**REQUIRED ACTION:** Write out exactly the lines from the one holding "Given: Click the AS4809 link" to the last line of the entries, both ends included and nothing else, without the pictures.

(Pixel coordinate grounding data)
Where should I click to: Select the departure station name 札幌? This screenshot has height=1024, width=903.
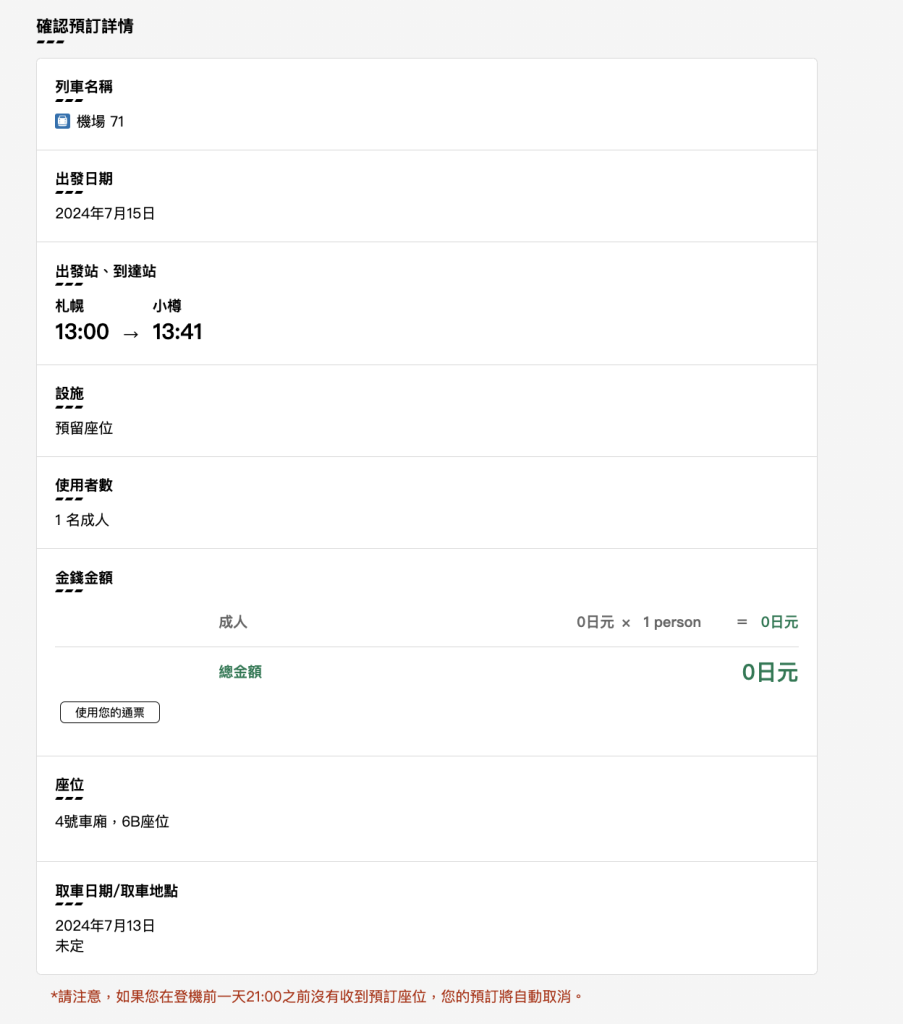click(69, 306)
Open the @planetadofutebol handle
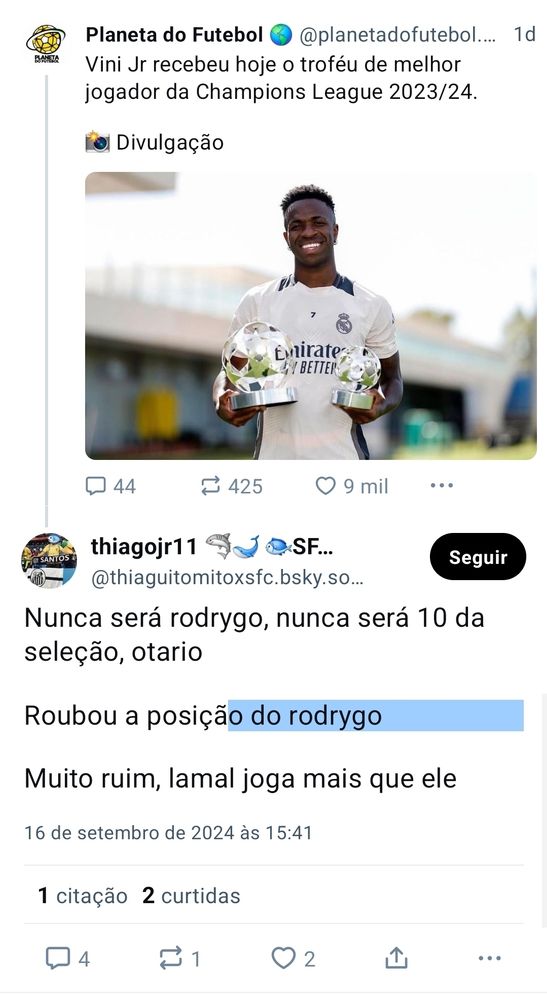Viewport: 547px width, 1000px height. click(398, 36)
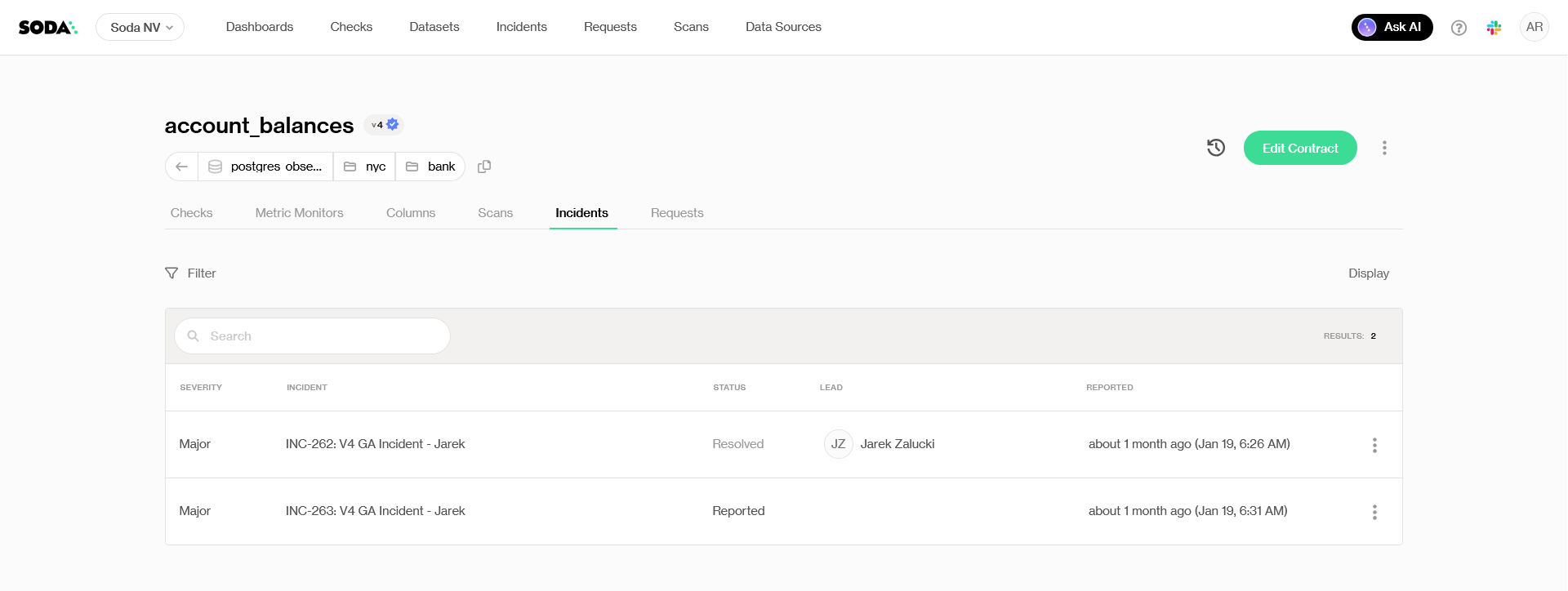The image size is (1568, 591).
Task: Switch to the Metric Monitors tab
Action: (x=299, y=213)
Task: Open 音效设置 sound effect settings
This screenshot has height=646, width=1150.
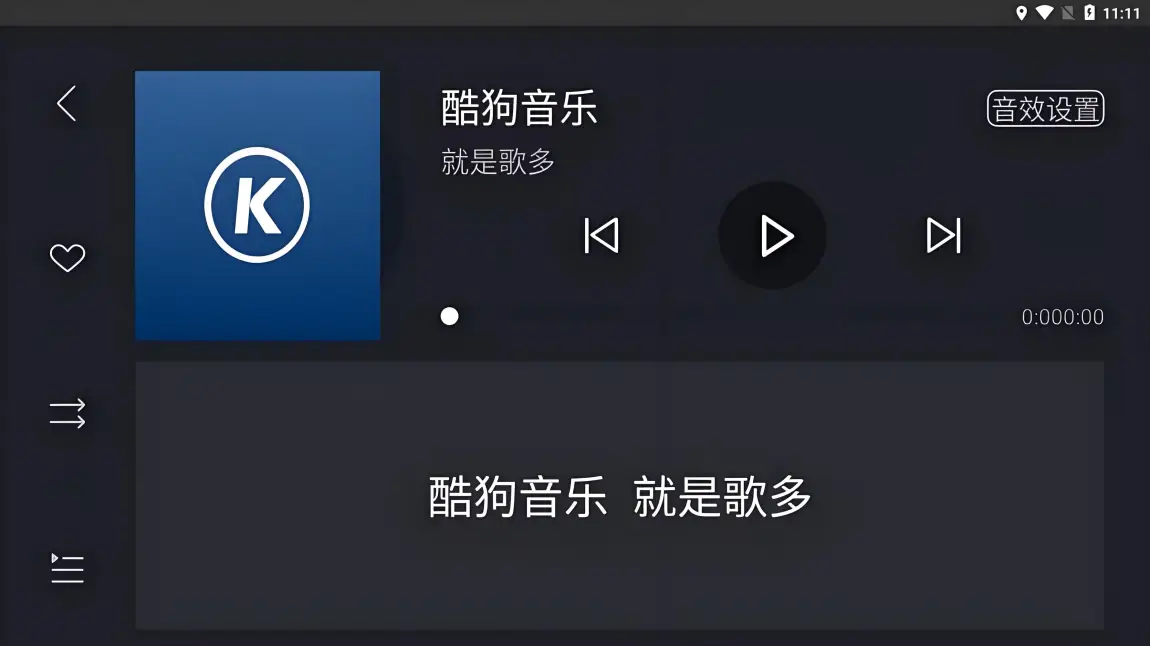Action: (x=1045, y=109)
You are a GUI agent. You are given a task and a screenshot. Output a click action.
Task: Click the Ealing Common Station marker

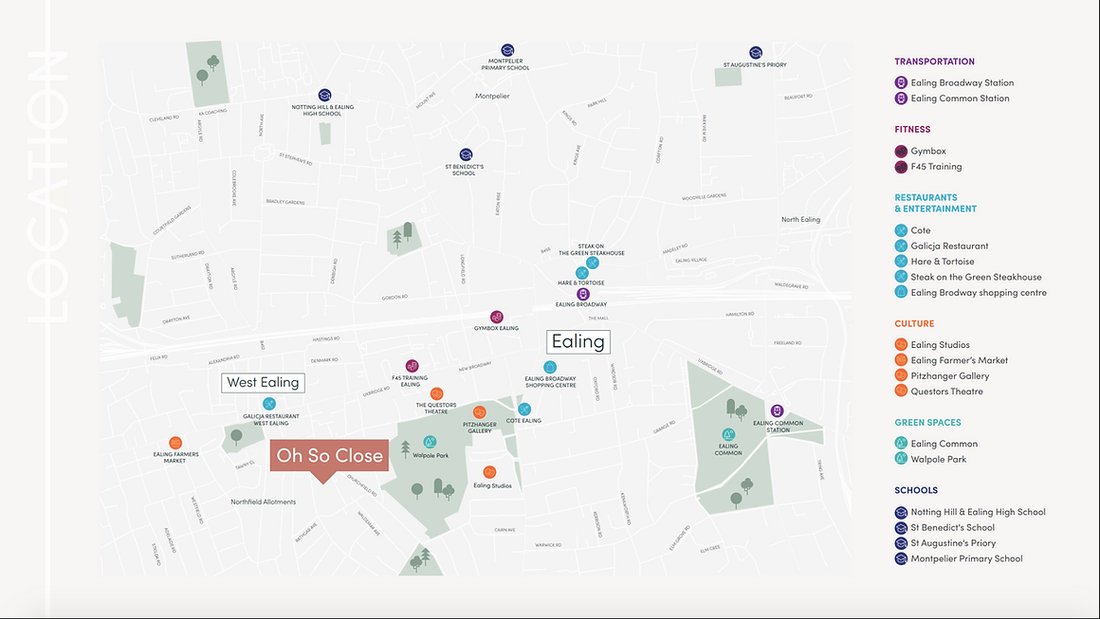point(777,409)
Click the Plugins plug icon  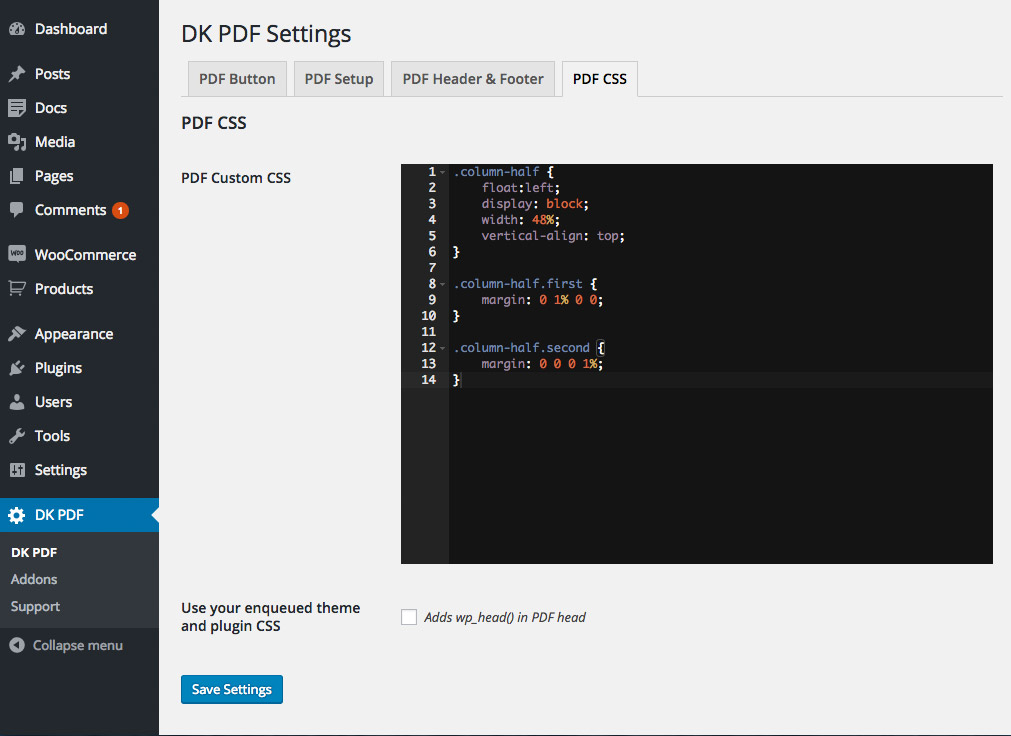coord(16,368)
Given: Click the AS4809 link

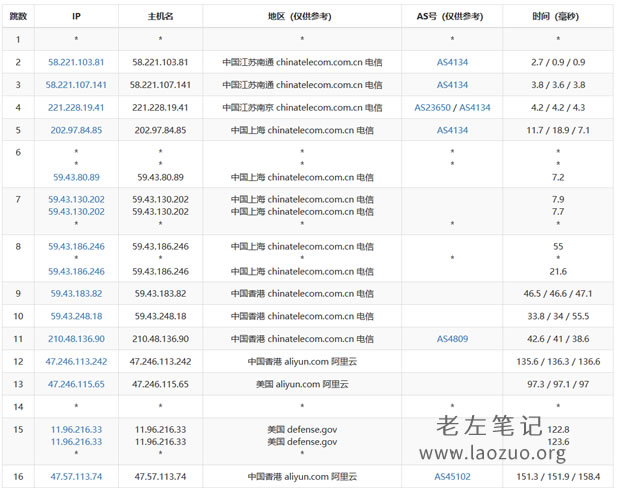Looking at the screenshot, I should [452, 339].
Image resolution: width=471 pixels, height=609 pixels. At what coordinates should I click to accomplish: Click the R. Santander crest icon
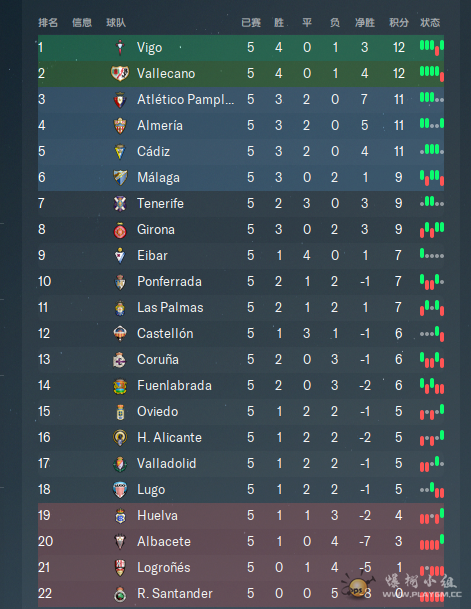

**RESPONSE TO THIS EXERCISE:**
Given: Click the AS4809 link

Looking at the screenshot, I should [452, 339].
Image resolution: width=471 pixels, height=609 pixels. At what coordinates should I click to accomplish: Click the R. Santander crest icon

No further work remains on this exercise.